● **What you have to do**
Rewrite the entries starting with the line with "This screenshot has width=1320, height=548." and going on through the line with "This screenshot has height=634, width=900.", changing "badge-avatar" to "profile-badge" and leaving everything else unchanged.

[Source records]

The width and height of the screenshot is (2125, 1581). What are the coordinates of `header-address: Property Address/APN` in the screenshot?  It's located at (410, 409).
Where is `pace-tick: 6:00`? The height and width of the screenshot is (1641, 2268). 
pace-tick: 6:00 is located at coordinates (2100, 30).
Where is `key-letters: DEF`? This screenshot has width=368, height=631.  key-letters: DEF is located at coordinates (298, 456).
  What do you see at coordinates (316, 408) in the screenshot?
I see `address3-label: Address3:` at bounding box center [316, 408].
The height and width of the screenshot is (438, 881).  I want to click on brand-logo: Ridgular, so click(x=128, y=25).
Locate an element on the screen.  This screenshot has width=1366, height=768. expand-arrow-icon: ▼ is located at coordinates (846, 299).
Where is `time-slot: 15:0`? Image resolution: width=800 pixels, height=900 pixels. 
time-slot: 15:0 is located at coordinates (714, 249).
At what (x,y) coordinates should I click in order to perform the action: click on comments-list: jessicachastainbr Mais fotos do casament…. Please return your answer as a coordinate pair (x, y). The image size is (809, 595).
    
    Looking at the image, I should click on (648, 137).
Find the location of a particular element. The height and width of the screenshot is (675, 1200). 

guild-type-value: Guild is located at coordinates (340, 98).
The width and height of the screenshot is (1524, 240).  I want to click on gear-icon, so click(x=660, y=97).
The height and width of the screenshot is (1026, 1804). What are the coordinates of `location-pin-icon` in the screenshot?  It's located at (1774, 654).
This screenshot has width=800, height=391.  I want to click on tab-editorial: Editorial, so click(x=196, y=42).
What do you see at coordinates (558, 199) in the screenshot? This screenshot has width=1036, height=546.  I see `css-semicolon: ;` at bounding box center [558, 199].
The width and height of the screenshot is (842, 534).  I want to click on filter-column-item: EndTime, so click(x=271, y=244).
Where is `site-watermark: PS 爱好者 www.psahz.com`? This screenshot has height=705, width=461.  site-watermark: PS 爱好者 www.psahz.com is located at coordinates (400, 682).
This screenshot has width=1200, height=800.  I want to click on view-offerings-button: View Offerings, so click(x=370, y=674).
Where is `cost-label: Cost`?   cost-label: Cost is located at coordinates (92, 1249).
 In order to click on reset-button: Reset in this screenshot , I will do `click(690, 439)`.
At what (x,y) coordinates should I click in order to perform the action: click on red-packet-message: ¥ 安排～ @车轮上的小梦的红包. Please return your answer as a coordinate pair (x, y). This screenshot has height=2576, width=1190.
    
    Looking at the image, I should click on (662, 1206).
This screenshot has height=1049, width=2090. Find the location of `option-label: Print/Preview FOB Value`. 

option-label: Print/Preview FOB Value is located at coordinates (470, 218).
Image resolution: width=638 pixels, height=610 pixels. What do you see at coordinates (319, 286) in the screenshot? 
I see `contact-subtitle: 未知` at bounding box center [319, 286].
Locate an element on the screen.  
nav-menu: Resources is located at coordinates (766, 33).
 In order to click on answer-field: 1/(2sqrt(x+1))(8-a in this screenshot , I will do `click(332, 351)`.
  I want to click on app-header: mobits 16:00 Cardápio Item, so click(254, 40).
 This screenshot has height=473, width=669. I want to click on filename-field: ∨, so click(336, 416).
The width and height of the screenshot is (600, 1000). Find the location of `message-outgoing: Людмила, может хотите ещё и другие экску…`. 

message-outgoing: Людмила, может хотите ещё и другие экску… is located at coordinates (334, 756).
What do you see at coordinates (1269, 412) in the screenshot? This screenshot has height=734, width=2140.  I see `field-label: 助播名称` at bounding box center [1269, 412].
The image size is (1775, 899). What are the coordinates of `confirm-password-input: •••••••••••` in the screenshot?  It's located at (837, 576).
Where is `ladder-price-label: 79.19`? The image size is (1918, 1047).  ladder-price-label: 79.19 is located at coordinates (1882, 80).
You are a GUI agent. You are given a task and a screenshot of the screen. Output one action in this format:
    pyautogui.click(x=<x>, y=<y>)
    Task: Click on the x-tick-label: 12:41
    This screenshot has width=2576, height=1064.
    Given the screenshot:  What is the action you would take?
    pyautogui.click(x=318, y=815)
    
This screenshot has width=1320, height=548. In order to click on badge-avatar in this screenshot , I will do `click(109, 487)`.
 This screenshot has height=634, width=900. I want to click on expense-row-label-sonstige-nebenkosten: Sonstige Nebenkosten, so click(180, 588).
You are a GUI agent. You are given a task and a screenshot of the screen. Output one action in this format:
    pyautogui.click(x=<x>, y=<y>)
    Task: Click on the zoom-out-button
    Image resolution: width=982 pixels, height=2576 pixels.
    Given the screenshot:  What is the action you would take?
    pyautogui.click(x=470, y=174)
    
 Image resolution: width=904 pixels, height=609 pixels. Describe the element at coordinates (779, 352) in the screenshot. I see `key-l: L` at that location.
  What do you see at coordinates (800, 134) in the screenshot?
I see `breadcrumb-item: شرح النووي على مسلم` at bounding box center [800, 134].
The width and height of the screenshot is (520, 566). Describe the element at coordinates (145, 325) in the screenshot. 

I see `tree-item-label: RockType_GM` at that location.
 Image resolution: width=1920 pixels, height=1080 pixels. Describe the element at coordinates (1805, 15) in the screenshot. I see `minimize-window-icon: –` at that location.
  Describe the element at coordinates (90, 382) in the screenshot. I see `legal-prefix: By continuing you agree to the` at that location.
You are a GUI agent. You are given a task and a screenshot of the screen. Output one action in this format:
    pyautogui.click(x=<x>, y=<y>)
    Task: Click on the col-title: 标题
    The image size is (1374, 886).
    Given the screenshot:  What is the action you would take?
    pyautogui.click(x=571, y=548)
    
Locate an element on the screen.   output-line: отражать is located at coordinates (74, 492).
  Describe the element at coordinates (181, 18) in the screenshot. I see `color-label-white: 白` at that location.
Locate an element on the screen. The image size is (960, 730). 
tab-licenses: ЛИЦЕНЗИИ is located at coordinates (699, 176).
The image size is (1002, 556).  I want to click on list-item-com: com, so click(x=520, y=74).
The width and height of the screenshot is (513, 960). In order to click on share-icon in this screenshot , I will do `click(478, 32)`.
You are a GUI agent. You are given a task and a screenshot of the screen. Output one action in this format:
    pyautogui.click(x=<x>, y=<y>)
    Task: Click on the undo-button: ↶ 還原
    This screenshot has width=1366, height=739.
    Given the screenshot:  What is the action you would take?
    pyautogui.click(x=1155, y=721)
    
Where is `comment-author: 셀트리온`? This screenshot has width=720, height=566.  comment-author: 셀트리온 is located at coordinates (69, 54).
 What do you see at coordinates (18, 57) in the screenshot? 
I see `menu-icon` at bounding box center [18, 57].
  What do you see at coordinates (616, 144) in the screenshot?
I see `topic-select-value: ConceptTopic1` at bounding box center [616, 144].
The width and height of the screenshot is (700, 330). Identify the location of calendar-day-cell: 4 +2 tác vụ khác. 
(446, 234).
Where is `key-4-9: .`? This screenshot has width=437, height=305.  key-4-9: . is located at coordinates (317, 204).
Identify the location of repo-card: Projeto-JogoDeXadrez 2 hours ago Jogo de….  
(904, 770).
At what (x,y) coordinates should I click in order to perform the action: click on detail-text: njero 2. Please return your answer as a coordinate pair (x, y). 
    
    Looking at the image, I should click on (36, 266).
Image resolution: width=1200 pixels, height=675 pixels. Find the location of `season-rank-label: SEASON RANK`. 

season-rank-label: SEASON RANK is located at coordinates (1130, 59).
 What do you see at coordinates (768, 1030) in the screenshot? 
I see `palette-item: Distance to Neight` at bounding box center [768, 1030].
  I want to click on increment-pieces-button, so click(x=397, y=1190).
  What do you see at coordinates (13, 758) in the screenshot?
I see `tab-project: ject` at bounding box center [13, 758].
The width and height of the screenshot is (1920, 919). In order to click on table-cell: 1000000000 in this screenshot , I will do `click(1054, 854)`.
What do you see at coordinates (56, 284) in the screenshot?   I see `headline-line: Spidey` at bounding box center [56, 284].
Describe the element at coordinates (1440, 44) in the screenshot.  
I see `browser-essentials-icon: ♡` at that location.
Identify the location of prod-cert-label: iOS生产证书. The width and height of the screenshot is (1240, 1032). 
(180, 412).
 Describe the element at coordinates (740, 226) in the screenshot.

● **Answer box**
This screenshot has width=1320, height=548. In order to click on profile-badge in this screenshot , I will do `click(109, 487)`.
 This screenshot has height=634, width=900. I want to click on expense-row-label-sonstige-nebenkosten: Sonstige Nebenkosten, so click(180, 588).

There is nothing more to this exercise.